[INSTRUCTIONS FOR THE TASK] Scan the entries that follow and work out how many lines contain "agent". Give the number and nothing else.

INPUT FOR THIS TASK Block Start

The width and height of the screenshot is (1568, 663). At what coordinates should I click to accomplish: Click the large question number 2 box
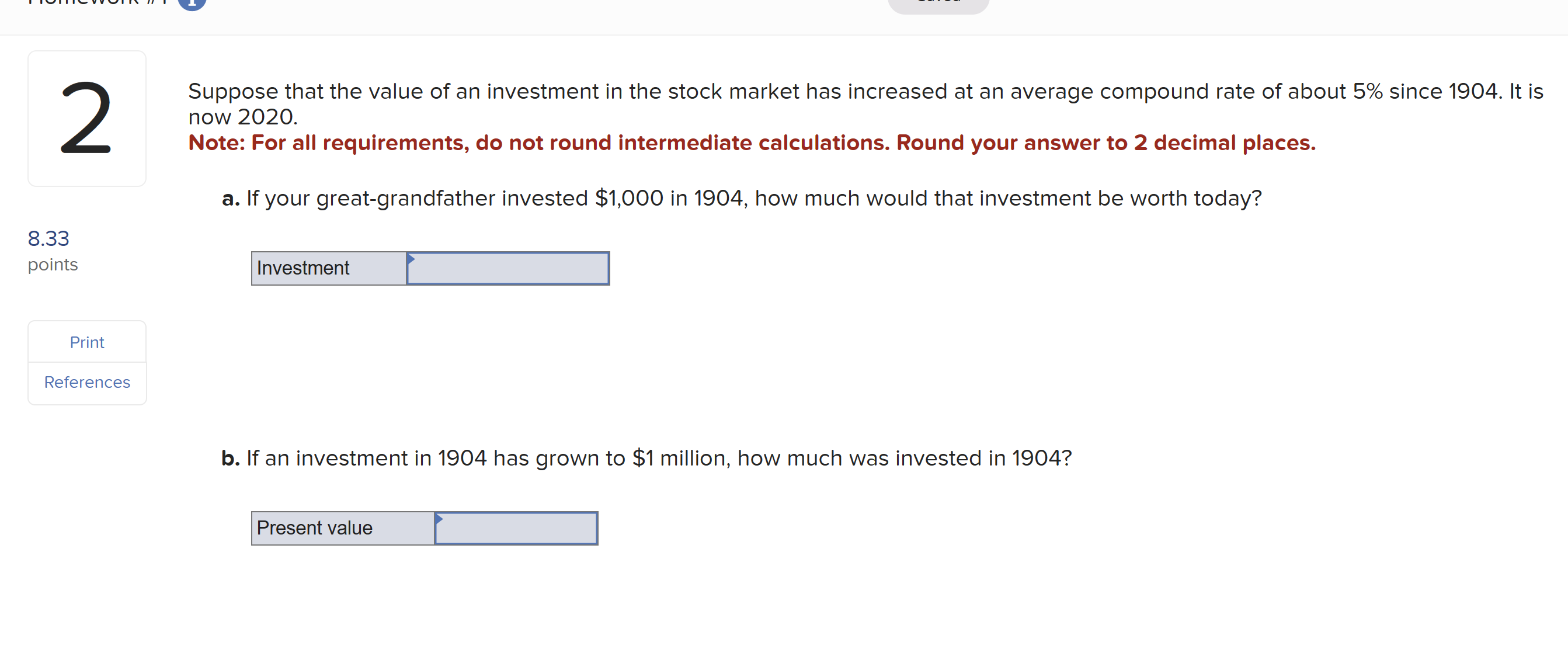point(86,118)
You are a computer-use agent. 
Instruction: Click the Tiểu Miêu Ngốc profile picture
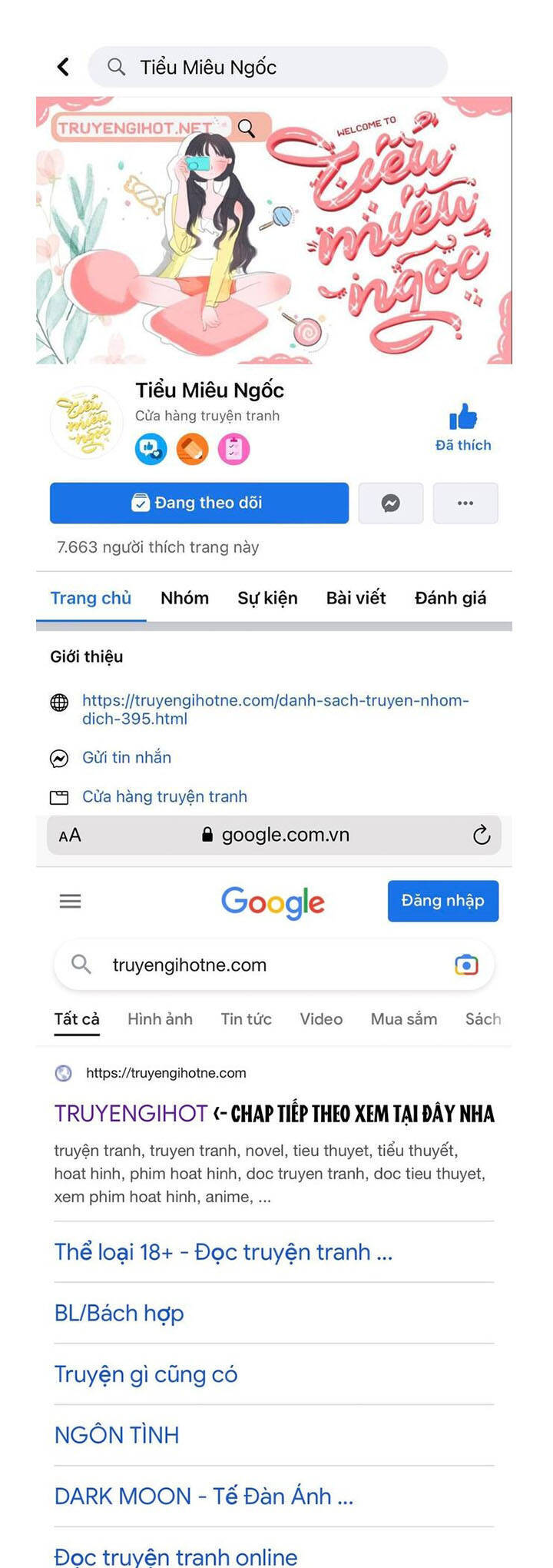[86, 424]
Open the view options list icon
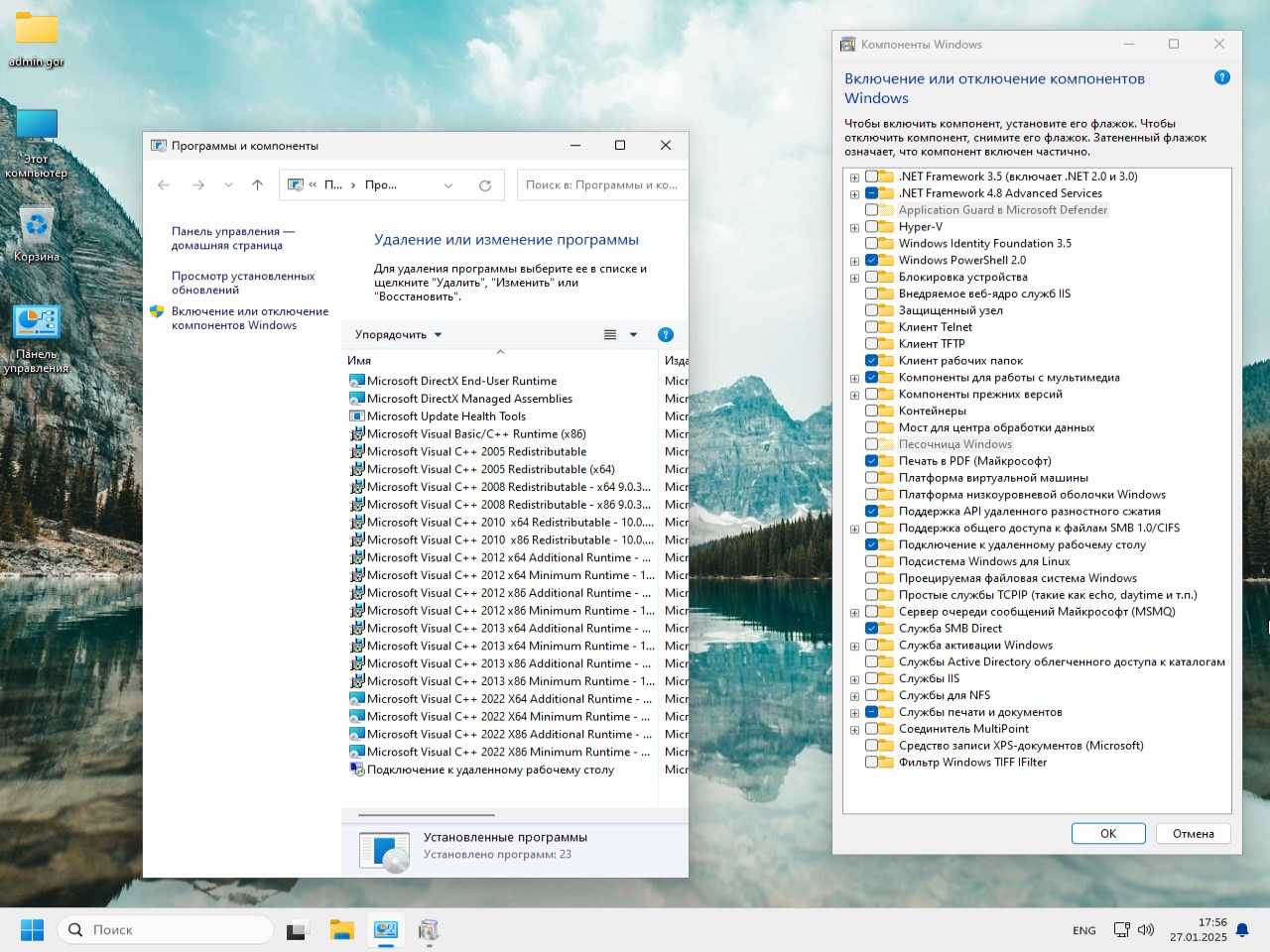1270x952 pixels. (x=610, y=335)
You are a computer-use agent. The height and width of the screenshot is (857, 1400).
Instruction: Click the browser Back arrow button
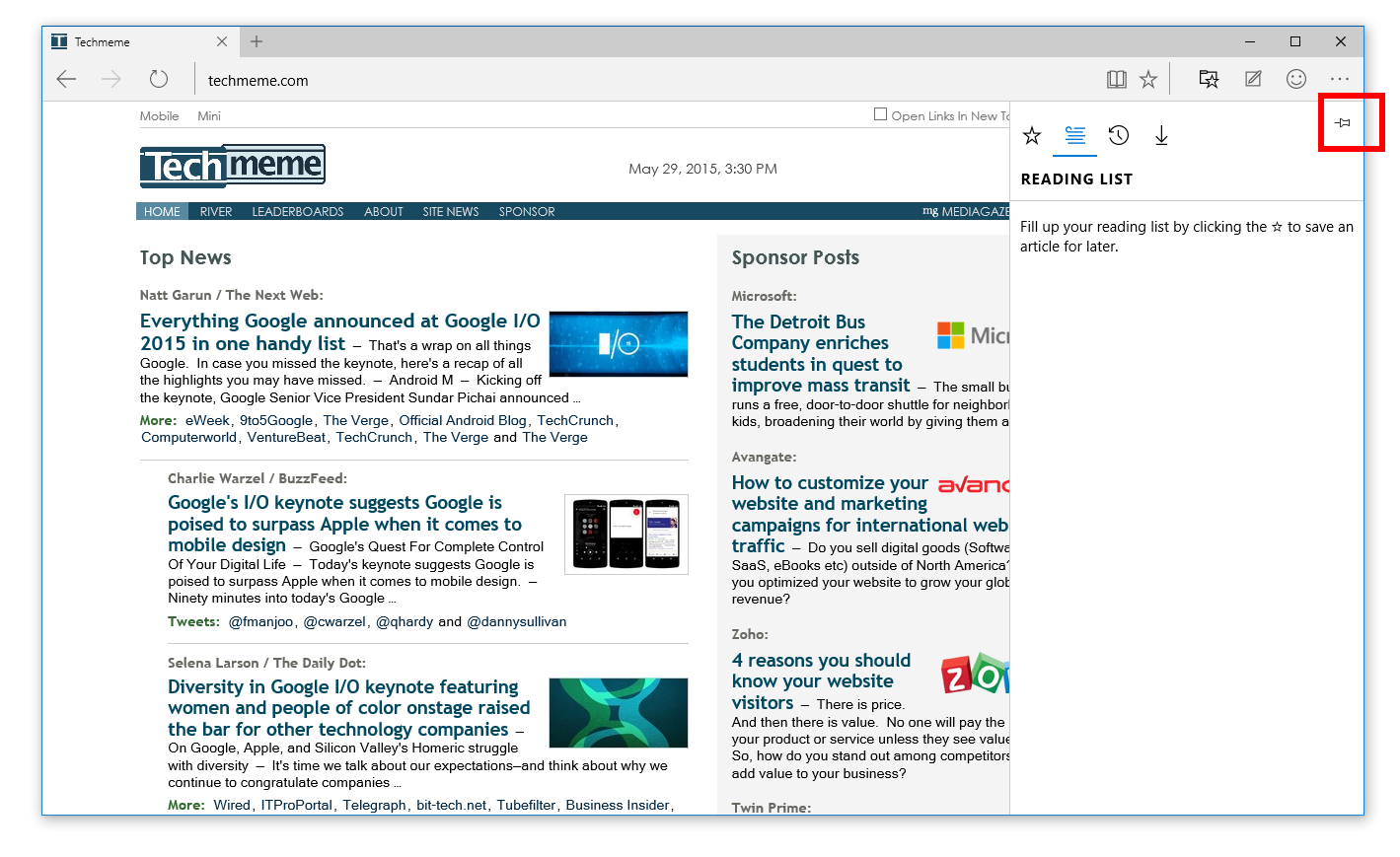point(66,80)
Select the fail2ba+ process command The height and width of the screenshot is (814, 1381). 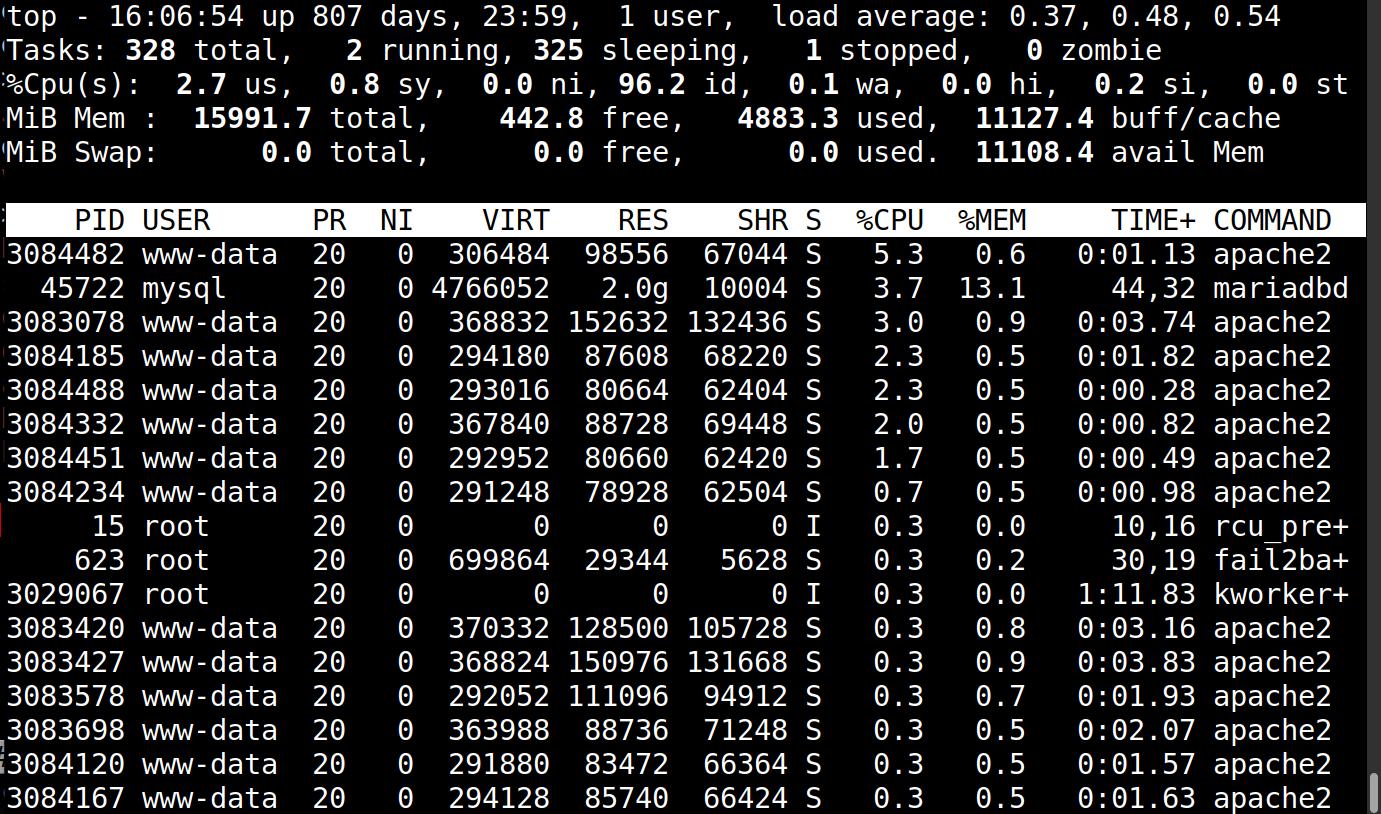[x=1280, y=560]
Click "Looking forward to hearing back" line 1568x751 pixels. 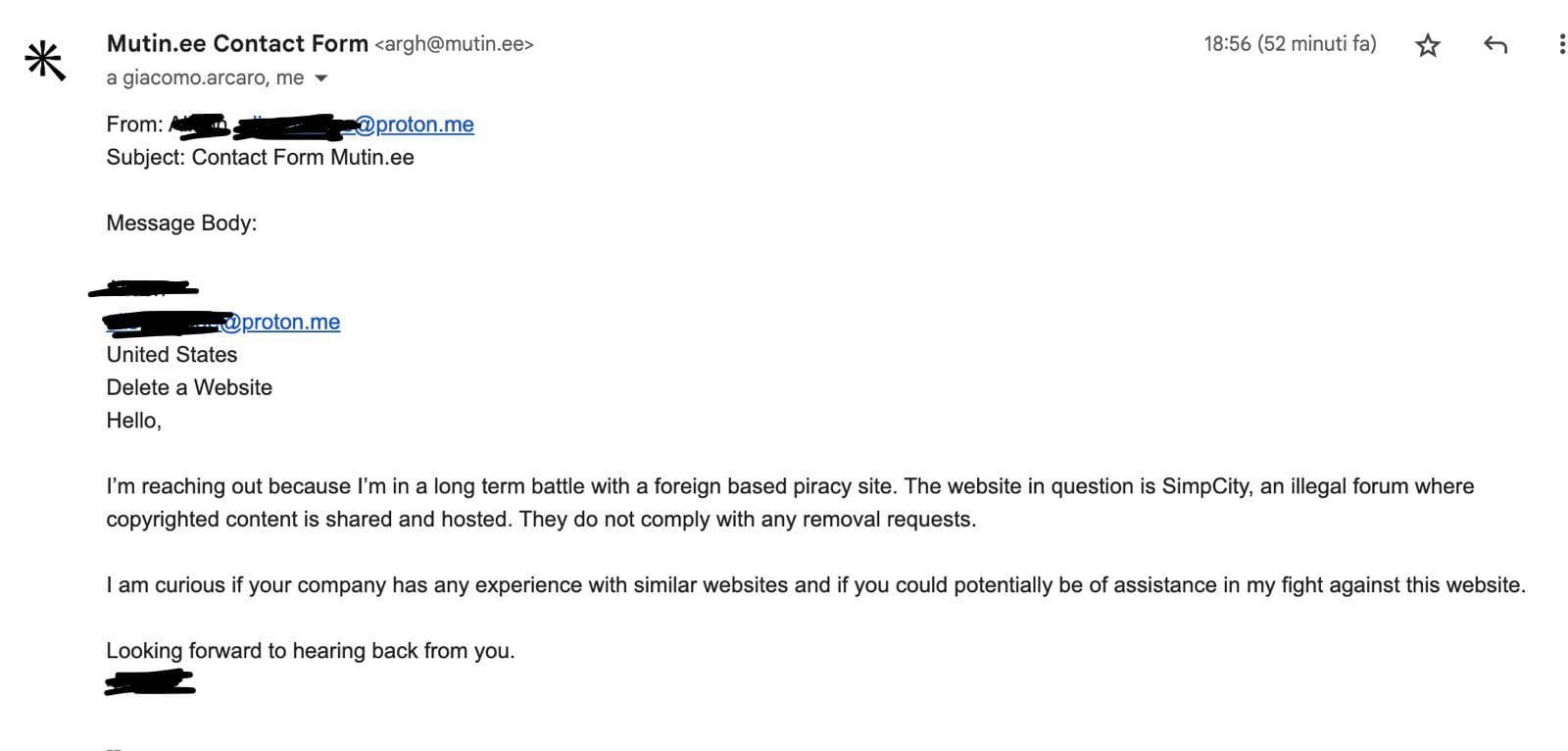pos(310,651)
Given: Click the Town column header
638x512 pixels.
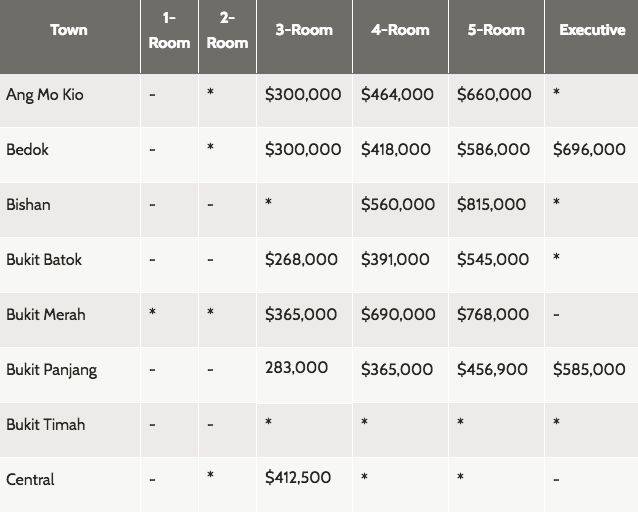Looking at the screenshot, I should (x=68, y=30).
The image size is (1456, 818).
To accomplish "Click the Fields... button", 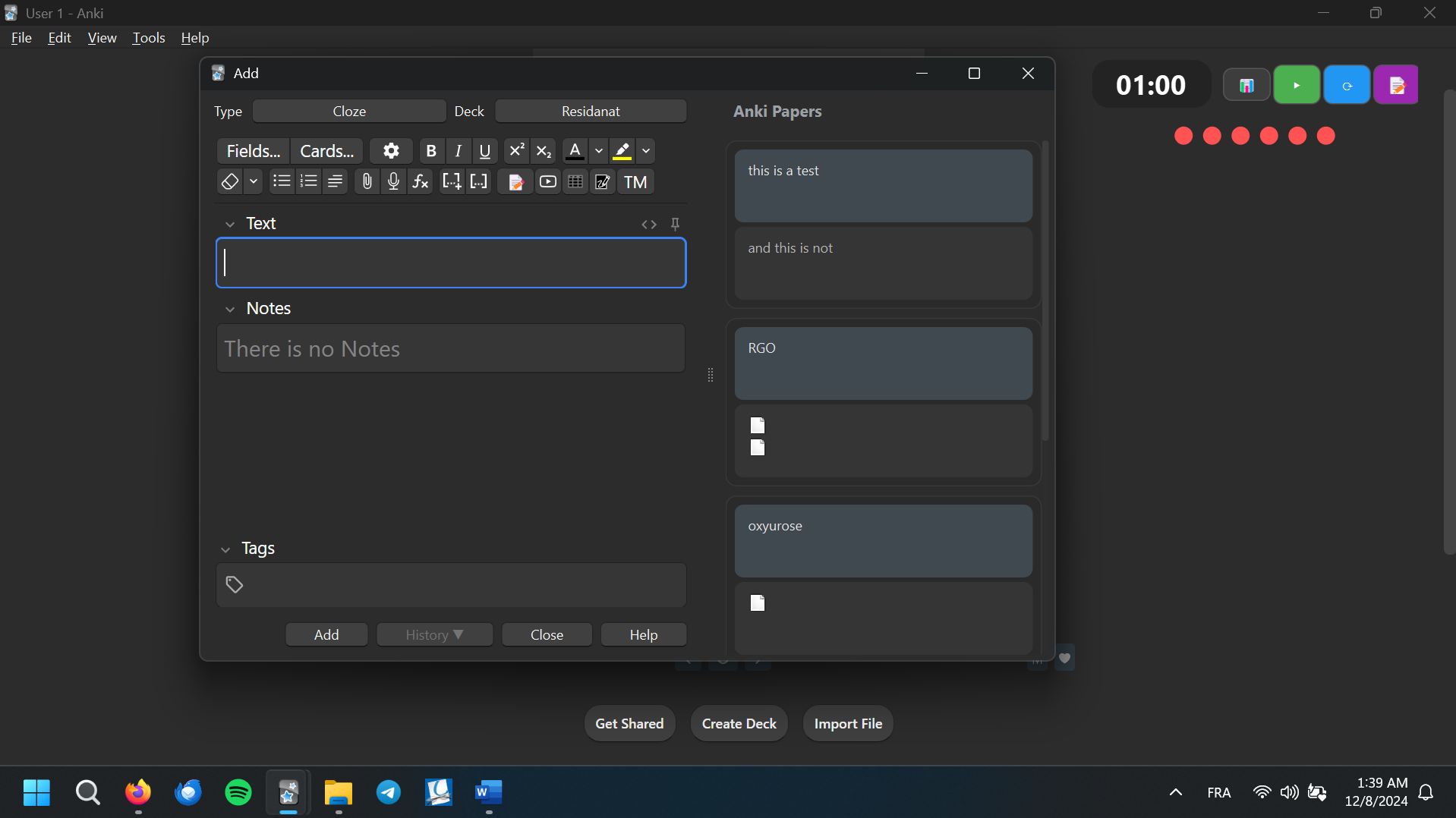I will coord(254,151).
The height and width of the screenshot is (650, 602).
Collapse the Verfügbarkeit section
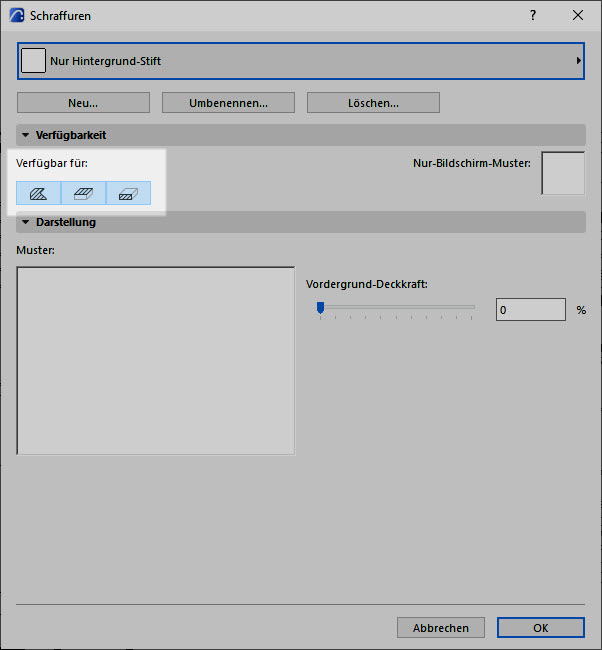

INPUT FOR THIS TASK Block End

[TASK OUTPUT] 2